Spring Boot Observability: Spring Batch Jobs

by Joris Kuipers, March 15, 2024

Watching paint dry

In my previous blog post I described how we provide insight into our database interactions inside Datadog for the subscription system that we develop for Nederlandse Loterij.
Processes executed by this system are often batch-oriented, which is why the system contains a dedicated service that uses the Spring Batch framework to execute these long-running jobs.

Of course it then becomes important to be able to observe these executions: how long do the jobs take to run, are there failures, what logging is associated with these jobs, etc.
Spring Boot and Batch provide some metrics out of the box, but to really make the most effective use of the frameworks you need some tuning and some understanding of the components involved. In this post I want to showcase some things that we’ve done to optimize the observability of our Spring Batch jobs.

We are using Datadog, but these tips apply to other observability tools as well, esp. those that combine metrics with logging.

First things first: ensuring consistent tag names

Spring Batch provides metrics for components at different levels: jobs, steps, chunks and items. With version 4 of the frameworks, the tags used in these different metrics to identify things like job names are unfortunately not consistent. Metrics for jobs have a “name” tag, but the step- and chunk-related metrics refer to a “job.name”.
This makes it harder to build a dashboard where you can easily filter by job name using a template variable.

Batch 4 vs Batch 5

Our team is still busy to complete the migration to Boot 3 and Batch 5. One of the reasons that this is far from trivial for us is that we’re using a 3rd-party add-on called Lightmin, which provides a nice Web UI for inspecting jobs and executions and also allows you to schedule these executions while storing the schedule in your database: functionality that’s lacking in Spring Batch itself.
However, Lightmin isn’t actively maintained anymore, and Batch 5 contains a ton of breaking changes. That means we have to effectively create a private fork and update everything ourselves.

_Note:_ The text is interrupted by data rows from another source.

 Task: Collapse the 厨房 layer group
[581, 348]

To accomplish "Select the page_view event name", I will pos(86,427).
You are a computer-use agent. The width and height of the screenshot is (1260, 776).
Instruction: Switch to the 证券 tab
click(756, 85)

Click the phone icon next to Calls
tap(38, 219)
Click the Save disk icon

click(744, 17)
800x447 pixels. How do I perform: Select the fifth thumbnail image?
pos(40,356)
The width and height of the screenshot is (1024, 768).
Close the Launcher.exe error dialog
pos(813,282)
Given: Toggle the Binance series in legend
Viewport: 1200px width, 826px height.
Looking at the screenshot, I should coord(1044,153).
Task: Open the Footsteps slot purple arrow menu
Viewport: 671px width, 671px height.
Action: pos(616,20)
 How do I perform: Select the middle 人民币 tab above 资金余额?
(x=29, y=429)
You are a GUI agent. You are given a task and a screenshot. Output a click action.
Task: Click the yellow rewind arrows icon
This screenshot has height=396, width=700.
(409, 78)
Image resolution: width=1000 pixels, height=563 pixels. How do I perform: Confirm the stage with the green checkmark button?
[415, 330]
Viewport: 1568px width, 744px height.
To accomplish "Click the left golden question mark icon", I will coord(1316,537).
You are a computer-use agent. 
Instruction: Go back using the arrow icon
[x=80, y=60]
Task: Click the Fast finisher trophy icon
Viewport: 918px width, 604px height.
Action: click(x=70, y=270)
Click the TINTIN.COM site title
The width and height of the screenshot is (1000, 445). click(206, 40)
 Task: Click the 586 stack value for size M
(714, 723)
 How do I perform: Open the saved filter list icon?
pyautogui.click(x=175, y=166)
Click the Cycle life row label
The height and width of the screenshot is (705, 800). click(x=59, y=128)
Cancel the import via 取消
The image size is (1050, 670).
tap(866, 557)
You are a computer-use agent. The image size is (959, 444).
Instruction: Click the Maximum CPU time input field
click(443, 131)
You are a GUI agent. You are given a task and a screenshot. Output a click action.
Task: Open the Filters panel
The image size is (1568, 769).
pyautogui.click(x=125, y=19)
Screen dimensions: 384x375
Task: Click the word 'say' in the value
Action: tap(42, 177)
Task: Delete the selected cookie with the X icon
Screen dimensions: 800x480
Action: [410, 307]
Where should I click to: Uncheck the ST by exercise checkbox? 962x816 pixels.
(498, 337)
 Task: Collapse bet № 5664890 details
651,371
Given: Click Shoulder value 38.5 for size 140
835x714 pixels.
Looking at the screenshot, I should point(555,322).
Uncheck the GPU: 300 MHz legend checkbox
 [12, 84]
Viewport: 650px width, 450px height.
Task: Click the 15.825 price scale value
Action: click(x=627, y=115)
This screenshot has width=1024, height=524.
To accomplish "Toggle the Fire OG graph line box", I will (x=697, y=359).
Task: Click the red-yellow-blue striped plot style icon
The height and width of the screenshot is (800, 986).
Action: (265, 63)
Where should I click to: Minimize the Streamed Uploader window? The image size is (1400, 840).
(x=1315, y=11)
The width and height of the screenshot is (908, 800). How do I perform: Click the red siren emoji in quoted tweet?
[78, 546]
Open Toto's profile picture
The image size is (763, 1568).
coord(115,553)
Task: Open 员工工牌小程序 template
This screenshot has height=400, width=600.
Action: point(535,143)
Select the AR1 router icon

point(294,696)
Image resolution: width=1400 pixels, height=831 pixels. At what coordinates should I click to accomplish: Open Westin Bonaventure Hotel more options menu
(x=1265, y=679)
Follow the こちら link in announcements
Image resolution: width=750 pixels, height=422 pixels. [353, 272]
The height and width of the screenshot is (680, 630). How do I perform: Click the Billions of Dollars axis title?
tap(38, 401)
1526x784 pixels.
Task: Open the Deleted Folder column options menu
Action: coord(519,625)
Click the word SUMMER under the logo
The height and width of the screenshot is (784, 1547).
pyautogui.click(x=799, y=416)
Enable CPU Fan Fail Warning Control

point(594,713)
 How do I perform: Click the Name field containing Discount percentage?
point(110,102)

In the process of doing this I discovered that Batch 5 also changed its metric tag names: for jobs it now uses “spring.batch.job.name”, while in steps it uses “spring.batch.step.job.name” to identify the job. The tag name for names of steps changed as well. So these tags are still inconsistent, but now in a different way 🥹
It also seems that the documentation hasn’t been updated to reflect these changes yet.

Taking Control

To ensure that our metrics tags are consistent today with Batch 4 and will stay consistent when we update to Batch 5, I wrote some Micrometer meter filters:

/**
* @see org.springframework.batch.core.observability.BatchJobObservation.JobLowCardinalityTags#JOB_NAME
*/
@Bean
MeterFilter jobJobNameTagRenamingMeterFilter() {
   String prefix = "spring.batch.job";
   boolean batchV5 = ClassUtils.isPresent("org.springframework.batch.core.observability.BatchJobObservation", null);
   String from = batchV5 ? prefix + ".name" : "name";
   return MeterFilter.renameTag(prefix, from, "job.name");
}


/**
* @see org.springframework.batch.core.observability.BatchStepObservation.StepLowCardinalityTags#JOB_NAME
*/
@Bean @ConditionalOnClass(name = "org.springframework.batch.core.observability.BatchStepObservation")
MeterFilter stepJobNameTagRenamingMeterFilter() {
   String prefix = "spring.batch.step";
   return MeterFilter.renameTag(prefix, prefix + ".job.name", "job.name");
}


/**
* @see org.springframework.batch.core.observability.BatchStepObservation.StepLowCardinalityTags#STEP_NAME
*/
@Bean
MeterFilter stepStepNameTagRenamingMeterFilter() {
   String prefix = "spring.batch.step";
   boolean batchV5 = ClassUtils.isPresent("org.springframework.batch.core.observability.BatchStepObservation", null);
   String from = batchV5 ? prefix + ".name" : "name";
   return MeterFilter.renameTag(prefix, from, "step.name");
}

This will cause some sane and consistent naming across the various batch metrics that we care about.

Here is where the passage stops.